Mas não podeis opor-vos à vontade
de Deus... Não o faço!, exclamou a rainha levantando a voz. O meu marido e eu estamos
prestes a incorporar o reino de Granada na Coroa de Castela com o que o território
peninsular será uno e cristão. Por seu lado, Aragão trava o turco quando estende
o seu estandarte até ao último pedaço do Mediterrâneo. E tudo isto se faz para maior
honra de Deus e com o objectivo de manter na linha o infiel. Quatro filhas Deus
me deu, repito, e ao seu serviço as porei se conseguir que casem com quatro príncipes
cristãos. Não acreditais que se Isabel contrair novo matrimónio com um príncipe
inglês, borgonhês ou francês seria mais útil para a fé de Roma do que encerrada
num convento? Senhora, insistiu frei Hernando, inacessível ao desalento, a infanta
assegurou-me que nunca contrairá novo matrimónio... Isso vê-lo-emos, contestou
decidida a rainha. Deixai-me falar com ela e já lhe direi como deve comportar-se.
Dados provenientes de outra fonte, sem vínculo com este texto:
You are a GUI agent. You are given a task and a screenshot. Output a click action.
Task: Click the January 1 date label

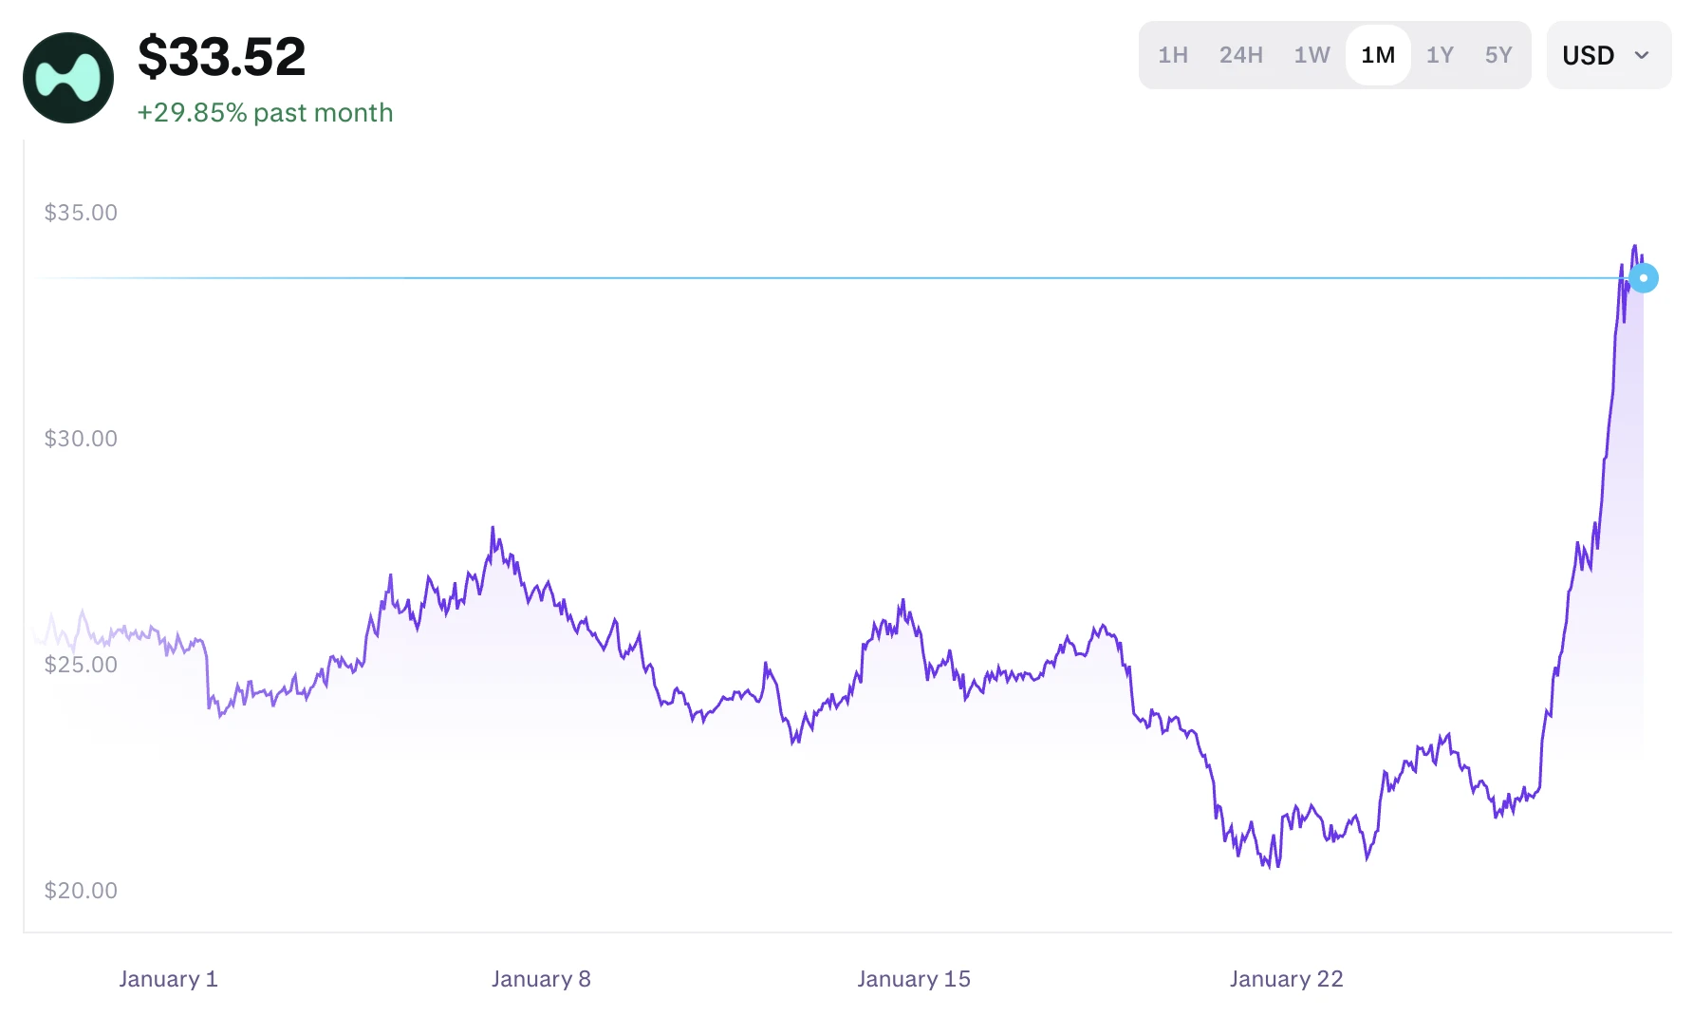click(168, 979)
Lisboa. 4 de Setembro de 1493
Como Isabel, o duque de Viseu também não
conseguia refazer-se desde a morte do jovem Afonso. De pouco serviam os dois
longos anos que tinham passado; de nada os muitos desgostos por que Manuel
tinha passado nos seus escassos vinte e quatro anos de vida e que podiam
ter-lhe curtido o ânimo. O mais novo dos filhos do infante Fernando e portanto,
neto do que fora rei de Portugal, Duarte I, não tinha tido uma vida fácil. Ainda
muito novo perdeu o pai, tinha enterrado os seus dois irmãos varões e o seu sobrinho
Afonso tinha expirado nos seus braços. Como se isso não bastasse, a inimizade entre
os Viseu e o monarca tinha turvado desde há muito tempo a sua relação com a rainha
Leonor, sua irmã, a mesma que agora andava com a alma e a razão perdidas pela dor
de ver morrer o seu único filho». In As Mulheres de D. Manuel I, Maria Pilar
Queralt del Hierro, A Esfera dos Livros, Lisboa, 2010, ISBN 978-989-626-247-1.